Page text:

I have three binary classification models and I arrived up to the following point trying to assemble them into a final comparative ROC plot.
import pandas as pd
import numpy as np
import sklearn.metrics as metrics
y_test = ... # a numpy array containing the test values
dfo = ... # a pd.DataFrame containing the model predictions
dfroc = dfo[['SVM',
'RF',
'NN']].apply(lambda y_pred: metrics.roc_curve(y_test[:-1], y_pred[:-1])[0:2],
axis=0, result_type='reduce')
print(dfroc)
dfroc_auc = dfroc.apply(lambda x: metrics.auc(x[0], x[1]))
print(dfroc_auc)
Which outputs the following (where dfroc
and dfroc_auc
are of type pandas.core.series.Series
):
SVM ([0.0, 0.016666666666666666, 1.0], [0.0, 0.923...
RF ([0.0, 0.058333333333333334, 1.0], [0.0, 0.769...
NN ([0.0, 0.06666666666666667, 1.0], [0.0, 1.0, 1...
dtype: object
SVM 0.953205
RF 0.855449
NN 0.966667
dtype: float64
To be able to plot them as a comparative ROC I'd need to convert these into the following pivoted structure as dfroc
pd.DataFrame
... how can this pivotization be done?

Supplied material:
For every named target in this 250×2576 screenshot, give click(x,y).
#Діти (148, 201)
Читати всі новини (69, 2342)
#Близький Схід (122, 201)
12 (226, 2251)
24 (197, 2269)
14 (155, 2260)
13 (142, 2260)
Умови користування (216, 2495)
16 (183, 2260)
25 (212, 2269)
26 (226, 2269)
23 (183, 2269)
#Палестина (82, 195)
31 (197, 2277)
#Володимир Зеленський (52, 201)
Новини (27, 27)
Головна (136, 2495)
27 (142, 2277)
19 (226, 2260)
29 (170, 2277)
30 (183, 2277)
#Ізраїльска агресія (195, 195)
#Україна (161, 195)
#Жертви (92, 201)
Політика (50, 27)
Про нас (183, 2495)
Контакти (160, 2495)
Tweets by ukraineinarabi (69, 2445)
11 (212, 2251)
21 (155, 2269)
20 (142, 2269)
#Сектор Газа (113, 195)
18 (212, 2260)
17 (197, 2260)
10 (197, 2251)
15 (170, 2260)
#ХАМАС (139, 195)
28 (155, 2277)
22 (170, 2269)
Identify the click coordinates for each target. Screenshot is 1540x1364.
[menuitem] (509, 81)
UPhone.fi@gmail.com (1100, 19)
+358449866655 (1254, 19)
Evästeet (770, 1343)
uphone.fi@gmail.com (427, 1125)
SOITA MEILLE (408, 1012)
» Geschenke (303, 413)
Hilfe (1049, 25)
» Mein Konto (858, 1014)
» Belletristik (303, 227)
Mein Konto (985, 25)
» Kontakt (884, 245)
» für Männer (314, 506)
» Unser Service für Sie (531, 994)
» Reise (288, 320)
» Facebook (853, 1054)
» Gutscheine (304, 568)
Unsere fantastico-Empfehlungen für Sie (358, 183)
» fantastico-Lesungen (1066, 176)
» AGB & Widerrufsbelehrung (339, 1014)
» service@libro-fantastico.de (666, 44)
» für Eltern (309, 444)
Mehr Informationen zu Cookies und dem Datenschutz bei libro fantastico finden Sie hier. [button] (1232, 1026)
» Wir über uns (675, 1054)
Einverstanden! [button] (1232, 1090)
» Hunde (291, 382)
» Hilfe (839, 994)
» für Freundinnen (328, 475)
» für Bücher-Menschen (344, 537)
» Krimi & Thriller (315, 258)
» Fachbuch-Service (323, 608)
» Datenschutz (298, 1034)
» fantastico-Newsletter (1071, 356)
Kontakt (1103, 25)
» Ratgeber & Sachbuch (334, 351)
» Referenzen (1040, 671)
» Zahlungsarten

Activities:
1) Please decide whether each statement agrees with the ROC plot question. For each, answer yes or no and quote the deciding words.
(a) The writer has three binary classification models.
(b) The RF model has a higher AUC than the SVM model.
(c) dfroc is a pandas DataFrame.
2) Carry on the ROC plot question from the point where it stops.

Answer section:
1)
(a) Yes: "I have three binary classification models"
(b) No: "SVM 0.953205" and "RF 0.855449"
(c) No: "are of type pandas.core.series.Series"

2)
model fpr tpr
1 SVM 0.0 0.0
2 SVM 0.16666 0.923
3 SVM 1.0 ...
4 RF 0.0 0.0
5 RF 0.05833 0.769
6 RF 1.0 ...
7 NN ... ...
And then for the plotting and following directions from How to plot ROC curve in Python would be something like:
import matplotlib.pyplot as plt
plt.title('Receiver Operating Characteristic')
dfroc.plot(label = 'AUC = %0.2f' % roc_auc)
plt.legend(loc = 'lower right')
plt.plot([0, 1], [0, 1],'r--')
plt.xlim([0, 1])
plt.ylim([0, 1])
plt.ylabel('True Positive Rate')
plt.xlabel('False Positive Rate')
plt.show()